Today at SecurityXchange in Park City, Utah, I participated as a guest guide at the event. Throughout the day, integrators, manufacturers, and end users hold meetings in the manufacturers’/service providers’ suites throughout the property, and guides are responsible for escorting the integrators and end users from meeting to meeting and keeping them on time. Guides drop the integrators and end users off at a scheduled meeting, and then come and pick them up at the end of the meeting to take them to the next scheduled meeting. With approximately 325 meetings scheduled over the three days of the event, punctuality is an absolute necessity. The event is a Zen retreat for the naturally punctual and a brutal boot camp training ground for the chronically late.

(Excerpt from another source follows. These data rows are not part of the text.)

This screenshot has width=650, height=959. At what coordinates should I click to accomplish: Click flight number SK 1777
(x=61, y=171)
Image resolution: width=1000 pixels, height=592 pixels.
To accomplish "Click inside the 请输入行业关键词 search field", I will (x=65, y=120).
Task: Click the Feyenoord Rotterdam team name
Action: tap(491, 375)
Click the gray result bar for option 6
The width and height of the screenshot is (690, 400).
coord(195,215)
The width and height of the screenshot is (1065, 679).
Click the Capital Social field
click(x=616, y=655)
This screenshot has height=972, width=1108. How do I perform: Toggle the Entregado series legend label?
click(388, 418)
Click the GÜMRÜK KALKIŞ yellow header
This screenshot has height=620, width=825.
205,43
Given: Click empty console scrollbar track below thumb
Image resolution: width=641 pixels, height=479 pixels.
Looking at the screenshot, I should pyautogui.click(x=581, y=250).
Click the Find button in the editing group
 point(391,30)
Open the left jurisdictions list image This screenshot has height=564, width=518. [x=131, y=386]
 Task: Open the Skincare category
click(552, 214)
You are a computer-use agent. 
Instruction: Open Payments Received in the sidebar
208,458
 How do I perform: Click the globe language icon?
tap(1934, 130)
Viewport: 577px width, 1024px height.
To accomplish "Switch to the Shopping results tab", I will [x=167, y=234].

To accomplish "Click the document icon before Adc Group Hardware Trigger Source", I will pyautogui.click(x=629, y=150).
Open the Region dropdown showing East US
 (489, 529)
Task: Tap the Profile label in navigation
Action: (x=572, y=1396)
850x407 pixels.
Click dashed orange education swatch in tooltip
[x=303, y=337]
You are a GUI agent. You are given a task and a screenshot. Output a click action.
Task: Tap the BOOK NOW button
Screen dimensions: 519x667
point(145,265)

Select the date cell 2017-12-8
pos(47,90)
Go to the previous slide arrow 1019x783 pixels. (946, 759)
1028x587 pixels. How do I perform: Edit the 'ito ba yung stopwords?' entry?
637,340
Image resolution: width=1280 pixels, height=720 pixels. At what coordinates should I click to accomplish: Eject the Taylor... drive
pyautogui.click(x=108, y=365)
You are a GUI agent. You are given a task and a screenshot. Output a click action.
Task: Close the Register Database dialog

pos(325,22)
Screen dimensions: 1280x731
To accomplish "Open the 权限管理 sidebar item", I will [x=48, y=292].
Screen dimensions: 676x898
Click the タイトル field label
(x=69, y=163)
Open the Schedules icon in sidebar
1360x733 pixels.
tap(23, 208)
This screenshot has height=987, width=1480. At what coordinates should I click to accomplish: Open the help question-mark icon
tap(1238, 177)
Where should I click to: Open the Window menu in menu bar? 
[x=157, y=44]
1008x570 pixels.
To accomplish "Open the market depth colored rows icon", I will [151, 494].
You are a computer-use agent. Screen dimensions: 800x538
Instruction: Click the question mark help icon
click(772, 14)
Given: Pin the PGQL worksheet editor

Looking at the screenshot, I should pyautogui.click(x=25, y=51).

One mechanism for ensuring punctuality throughout the event is having the guides arrive at the suite five minutes early to pick up the integrator or end user and politely knocking on the door of the suite — thereby letting the people meeting inside know they have five minutes to wrap up their conversation. It is known as “the five-minute knock.” Today after tapping on the door of a meeting, I started to think it would be quite nice to have a five-minute knock in daily life.

Think about it: With sweeping changes facing the industry, it would be nice to have a five-minute knock to know when time is up before a trend ends, a five-minute knock before a trend starts so you’re ahead of the game, and, well, I have to be honest, even a five-minute knock before you sleep through your alarm because the power went out sounds nice. Ahhh, the possibilities.